Records for processing:

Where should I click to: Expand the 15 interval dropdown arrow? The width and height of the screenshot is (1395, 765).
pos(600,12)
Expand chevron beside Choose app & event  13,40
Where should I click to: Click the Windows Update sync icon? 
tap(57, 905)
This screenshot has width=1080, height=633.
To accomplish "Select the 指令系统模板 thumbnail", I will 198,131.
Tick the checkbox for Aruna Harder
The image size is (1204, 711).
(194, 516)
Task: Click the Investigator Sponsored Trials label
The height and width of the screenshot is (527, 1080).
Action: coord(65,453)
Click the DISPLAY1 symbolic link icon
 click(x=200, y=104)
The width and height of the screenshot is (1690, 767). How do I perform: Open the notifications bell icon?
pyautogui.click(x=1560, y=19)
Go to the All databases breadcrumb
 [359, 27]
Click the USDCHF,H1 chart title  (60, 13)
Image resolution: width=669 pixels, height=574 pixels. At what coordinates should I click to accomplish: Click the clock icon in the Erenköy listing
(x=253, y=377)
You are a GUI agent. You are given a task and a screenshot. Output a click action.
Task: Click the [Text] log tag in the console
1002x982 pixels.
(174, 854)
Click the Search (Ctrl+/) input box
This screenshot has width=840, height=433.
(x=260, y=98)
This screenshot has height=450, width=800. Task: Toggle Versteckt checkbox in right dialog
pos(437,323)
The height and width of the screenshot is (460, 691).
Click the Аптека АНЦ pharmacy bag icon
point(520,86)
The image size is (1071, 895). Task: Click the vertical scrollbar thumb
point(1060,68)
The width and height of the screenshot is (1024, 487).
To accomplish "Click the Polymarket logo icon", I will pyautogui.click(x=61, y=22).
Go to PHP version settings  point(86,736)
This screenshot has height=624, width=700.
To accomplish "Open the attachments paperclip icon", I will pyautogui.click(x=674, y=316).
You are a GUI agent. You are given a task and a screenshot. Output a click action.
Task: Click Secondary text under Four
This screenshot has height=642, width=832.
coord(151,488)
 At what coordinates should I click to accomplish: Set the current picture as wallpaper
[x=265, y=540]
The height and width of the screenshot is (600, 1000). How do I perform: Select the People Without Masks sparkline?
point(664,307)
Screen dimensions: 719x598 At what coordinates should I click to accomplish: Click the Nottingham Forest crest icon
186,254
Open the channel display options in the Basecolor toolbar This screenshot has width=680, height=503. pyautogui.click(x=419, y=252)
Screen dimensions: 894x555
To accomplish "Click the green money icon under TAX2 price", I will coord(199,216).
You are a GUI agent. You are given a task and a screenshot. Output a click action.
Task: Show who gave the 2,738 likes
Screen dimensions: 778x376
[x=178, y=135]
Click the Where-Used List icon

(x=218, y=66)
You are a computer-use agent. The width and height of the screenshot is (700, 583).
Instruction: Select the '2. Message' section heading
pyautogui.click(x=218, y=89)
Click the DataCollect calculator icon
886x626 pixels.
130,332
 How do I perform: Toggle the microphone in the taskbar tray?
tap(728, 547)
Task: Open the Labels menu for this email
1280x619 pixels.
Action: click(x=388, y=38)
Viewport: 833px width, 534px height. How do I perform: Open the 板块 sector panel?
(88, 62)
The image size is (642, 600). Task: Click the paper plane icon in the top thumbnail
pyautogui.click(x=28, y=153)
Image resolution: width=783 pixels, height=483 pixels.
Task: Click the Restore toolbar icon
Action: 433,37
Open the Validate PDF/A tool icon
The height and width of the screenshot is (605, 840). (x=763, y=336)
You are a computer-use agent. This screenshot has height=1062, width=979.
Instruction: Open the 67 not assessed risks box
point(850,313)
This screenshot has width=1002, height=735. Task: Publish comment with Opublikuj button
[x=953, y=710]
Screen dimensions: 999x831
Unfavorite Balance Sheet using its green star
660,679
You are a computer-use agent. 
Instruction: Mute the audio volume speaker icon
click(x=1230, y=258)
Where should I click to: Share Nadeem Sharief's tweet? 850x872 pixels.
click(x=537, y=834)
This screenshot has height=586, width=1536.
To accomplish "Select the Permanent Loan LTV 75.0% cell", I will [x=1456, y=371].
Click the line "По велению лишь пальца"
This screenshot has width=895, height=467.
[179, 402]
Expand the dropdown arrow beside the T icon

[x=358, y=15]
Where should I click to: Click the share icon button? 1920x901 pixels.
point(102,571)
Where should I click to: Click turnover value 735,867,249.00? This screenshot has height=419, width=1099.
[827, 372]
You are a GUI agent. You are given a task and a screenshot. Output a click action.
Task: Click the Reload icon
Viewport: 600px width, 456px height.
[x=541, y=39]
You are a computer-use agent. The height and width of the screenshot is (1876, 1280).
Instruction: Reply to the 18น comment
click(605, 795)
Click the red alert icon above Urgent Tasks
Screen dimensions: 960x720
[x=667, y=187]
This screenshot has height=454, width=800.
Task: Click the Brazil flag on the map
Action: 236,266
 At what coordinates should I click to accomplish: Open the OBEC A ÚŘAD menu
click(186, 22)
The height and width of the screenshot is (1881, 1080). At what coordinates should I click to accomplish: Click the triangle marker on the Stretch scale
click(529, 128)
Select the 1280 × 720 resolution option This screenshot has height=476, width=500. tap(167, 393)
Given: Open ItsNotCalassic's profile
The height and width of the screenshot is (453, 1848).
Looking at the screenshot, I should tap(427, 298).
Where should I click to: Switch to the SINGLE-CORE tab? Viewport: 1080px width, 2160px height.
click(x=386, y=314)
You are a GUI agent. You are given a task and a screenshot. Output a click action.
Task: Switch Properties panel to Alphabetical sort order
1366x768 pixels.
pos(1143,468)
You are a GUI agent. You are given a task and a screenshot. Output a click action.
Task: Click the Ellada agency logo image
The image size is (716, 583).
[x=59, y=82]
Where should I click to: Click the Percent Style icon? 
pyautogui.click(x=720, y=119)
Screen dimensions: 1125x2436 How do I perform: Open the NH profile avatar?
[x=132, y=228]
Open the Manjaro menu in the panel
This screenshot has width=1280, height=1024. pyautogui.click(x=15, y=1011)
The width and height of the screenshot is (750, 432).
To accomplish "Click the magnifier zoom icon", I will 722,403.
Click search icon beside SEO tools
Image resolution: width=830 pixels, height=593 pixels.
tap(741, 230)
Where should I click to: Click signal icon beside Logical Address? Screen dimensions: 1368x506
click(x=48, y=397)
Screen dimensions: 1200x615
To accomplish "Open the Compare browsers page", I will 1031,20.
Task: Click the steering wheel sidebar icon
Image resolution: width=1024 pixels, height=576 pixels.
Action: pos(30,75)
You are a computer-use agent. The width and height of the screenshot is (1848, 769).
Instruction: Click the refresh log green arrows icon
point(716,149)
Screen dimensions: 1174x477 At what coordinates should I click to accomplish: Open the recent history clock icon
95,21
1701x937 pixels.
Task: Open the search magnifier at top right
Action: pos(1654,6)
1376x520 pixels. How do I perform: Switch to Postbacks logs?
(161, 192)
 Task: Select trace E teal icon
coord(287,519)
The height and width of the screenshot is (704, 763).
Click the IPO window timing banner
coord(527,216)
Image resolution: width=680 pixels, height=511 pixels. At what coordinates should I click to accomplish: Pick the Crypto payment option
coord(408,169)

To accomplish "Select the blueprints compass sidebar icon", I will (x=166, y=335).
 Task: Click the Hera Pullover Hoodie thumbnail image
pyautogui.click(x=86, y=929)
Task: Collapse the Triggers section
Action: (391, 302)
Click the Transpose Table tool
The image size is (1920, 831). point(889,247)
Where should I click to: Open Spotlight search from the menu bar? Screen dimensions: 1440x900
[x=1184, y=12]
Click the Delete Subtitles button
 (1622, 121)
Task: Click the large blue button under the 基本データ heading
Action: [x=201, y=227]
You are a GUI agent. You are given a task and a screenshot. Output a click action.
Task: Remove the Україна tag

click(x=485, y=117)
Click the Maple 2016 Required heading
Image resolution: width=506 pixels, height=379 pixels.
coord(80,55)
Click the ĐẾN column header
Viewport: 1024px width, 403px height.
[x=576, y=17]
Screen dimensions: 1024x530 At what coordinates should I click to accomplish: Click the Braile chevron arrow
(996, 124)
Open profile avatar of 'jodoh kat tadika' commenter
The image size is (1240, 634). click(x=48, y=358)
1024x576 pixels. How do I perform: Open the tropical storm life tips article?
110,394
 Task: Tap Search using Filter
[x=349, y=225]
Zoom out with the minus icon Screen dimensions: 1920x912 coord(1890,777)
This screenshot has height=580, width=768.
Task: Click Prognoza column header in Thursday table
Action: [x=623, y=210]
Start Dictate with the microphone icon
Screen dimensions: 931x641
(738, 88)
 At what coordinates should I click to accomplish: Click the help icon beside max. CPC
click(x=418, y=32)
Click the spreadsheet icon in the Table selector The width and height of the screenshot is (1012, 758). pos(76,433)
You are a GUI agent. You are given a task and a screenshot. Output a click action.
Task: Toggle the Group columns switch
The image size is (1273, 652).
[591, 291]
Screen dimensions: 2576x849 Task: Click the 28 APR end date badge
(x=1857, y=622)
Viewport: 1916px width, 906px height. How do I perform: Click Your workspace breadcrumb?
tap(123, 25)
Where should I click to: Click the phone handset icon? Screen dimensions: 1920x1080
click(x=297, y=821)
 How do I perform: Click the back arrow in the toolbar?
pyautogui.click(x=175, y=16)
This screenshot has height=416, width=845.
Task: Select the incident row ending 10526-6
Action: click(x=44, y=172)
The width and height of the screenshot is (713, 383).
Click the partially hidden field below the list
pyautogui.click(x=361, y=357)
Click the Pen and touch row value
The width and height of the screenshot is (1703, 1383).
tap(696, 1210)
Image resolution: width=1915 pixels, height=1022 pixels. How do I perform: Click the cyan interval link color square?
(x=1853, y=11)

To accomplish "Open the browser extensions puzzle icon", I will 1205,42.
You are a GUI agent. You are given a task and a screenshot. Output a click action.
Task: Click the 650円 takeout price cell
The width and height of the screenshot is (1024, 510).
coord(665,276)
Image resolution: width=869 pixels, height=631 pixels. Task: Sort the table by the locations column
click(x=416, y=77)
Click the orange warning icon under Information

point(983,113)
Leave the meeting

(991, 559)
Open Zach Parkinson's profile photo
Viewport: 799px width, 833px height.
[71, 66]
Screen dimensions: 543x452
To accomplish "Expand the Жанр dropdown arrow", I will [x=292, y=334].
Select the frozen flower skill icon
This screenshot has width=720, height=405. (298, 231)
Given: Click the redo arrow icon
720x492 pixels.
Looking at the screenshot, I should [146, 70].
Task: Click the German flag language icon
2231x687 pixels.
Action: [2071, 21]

Activity:
From the entries above, list each line with "computer" in it.

Exercise answer:
You are a computer-use agent. The width and height of the screenshot is (700, 583).
You are a computer-use agent. This screenshot has height=1062, width=979.
You are a computer-use agent. 
You are a computer-use agent. The height and width of the screenshot is (1876, 1280).
You are a computer-use agent. The width and height of the screenshot is (1848, 769).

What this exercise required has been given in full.